Hi! Thanks a lot for your useful comments!
I have tried the two suggested methods but I have not had any successful result :(
- Yes, you are right (Ido Tamir), I was trying this command line:
txdb <- makeTranscriptDbFromUCSC(genome='hg19',tablename='ensGene')
aligns <- readBamGappedAlignments("my.bam")
counts <- countOverlaps(transcripts(txdb), aligns)
counts.dframe <- data.frame(counts, stringsAsFactors=FALSE)
rownames(counts.dframe) <- names(txdb)
Following this command line I obtained the number of reads overlapping each gene:
Now I wanted to add an extra column with the information stored in the Metadata(txdb).

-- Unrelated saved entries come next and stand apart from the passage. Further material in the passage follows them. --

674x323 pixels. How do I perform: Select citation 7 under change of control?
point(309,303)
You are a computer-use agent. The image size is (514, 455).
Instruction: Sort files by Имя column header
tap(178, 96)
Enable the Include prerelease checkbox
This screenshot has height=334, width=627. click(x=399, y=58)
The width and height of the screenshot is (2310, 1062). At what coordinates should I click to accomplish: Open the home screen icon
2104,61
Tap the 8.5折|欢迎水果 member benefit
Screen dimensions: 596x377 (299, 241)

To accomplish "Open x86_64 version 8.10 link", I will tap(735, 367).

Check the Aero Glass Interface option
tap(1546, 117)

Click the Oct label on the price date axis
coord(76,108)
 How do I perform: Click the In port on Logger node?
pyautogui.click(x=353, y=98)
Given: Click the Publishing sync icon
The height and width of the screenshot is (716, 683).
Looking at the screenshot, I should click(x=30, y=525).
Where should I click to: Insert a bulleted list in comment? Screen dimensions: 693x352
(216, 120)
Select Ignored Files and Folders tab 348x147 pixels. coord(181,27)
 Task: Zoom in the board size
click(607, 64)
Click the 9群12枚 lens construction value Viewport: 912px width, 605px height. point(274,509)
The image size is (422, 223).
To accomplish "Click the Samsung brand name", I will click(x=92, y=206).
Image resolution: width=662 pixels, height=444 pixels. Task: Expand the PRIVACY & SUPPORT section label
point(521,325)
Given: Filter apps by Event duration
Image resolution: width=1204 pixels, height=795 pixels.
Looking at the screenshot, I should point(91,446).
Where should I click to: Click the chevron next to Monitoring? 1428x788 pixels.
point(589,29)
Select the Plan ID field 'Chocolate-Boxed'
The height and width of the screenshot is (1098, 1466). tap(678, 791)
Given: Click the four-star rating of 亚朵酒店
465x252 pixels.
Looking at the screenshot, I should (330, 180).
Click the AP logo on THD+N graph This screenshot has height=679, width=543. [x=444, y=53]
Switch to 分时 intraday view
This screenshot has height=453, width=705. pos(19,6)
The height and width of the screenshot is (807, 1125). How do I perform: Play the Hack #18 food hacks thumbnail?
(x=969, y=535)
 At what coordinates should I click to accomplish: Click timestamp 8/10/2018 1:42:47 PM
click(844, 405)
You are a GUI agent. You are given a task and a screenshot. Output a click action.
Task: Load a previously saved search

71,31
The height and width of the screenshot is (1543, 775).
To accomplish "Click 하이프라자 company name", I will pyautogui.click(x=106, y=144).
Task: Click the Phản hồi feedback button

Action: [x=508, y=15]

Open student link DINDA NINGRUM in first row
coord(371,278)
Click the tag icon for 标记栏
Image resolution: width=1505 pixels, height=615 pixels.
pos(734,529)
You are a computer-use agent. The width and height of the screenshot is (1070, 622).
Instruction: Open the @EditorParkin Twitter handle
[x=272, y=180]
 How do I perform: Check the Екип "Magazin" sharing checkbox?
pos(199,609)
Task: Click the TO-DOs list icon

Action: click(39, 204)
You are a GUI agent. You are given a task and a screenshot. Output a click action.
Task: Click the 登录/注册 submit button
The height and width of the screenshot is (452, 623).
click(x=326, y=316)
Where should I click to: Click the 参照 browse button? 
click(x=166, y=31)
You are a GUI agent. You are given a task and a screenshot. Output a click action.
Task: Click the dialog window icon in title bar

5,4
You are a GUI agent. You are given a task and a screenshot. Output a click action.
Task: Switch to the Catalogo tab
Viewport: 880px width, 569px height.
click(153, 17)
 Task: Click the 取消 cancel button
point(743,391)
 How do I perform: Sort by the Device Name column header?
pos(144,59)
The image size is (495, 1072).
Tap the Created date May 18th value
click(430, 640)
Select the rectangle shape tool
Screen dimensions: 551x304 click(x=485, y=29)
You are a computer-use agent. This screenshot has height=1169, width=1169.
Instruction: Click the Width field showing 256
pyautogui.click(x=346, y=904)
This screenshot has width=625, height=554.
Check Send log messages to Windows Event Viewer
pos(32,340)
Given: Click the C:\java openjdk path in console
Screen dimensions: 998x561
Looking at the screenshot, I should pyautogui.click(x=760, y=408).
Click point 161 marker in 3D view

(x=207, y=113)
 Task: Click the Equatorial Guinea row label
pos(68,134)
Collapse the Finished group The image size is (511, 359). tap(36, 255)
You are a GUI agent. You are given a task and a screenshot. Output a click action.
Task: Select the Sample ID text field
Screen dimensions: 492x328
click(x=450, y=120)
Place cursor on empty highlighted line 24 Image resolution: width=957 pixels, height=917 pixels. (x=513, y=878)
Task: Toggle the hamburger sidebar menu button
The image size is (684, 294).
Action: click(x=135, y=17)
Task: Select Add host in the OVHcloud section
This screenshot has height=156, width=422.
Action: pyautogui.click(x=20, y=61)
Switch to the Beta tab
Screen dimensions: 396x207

I tried the two suggested options suggested command lines but I got an error:
rownames(counts.dframe) <- elementMetadata(txbd)[,"tx_name"]
Error in elementMetadata(txbd)[, "tx_name"] :
selecting cols: cannot subset by character when names are NULL
elementMetadata(txbd)[,"my.counts"] <- count.dframe
*tmp*, , "my.counts", value = list(counts = c(1L, :
replacing cols: cannot subset by character when names are NULL
- About trying to merge both files. The problem to merge the two files(counts and genes) using the gene ID is that I have to coerce into data.frame both files, and when I do it the number of rows of the txbd.dataframe doesn't correspond with the number of observations this file has as GRangeList (I don't get why..). Then, I can not merge the two datafrmes.
Original files Files coerced into data frame
counts (interger) counts.dframe (110185 obs. of 1 variables)
txbd (GRangesList of length 110185) txbd.dframe (392978 obs. of 8 variables)
Then, I don't know how I can access to the information store in the metaData and use it to complete the information about the reads overlapping each gene. I just thinking about to export the files and write and script in Perl to do it, but should be a way to do it in R (I guess...).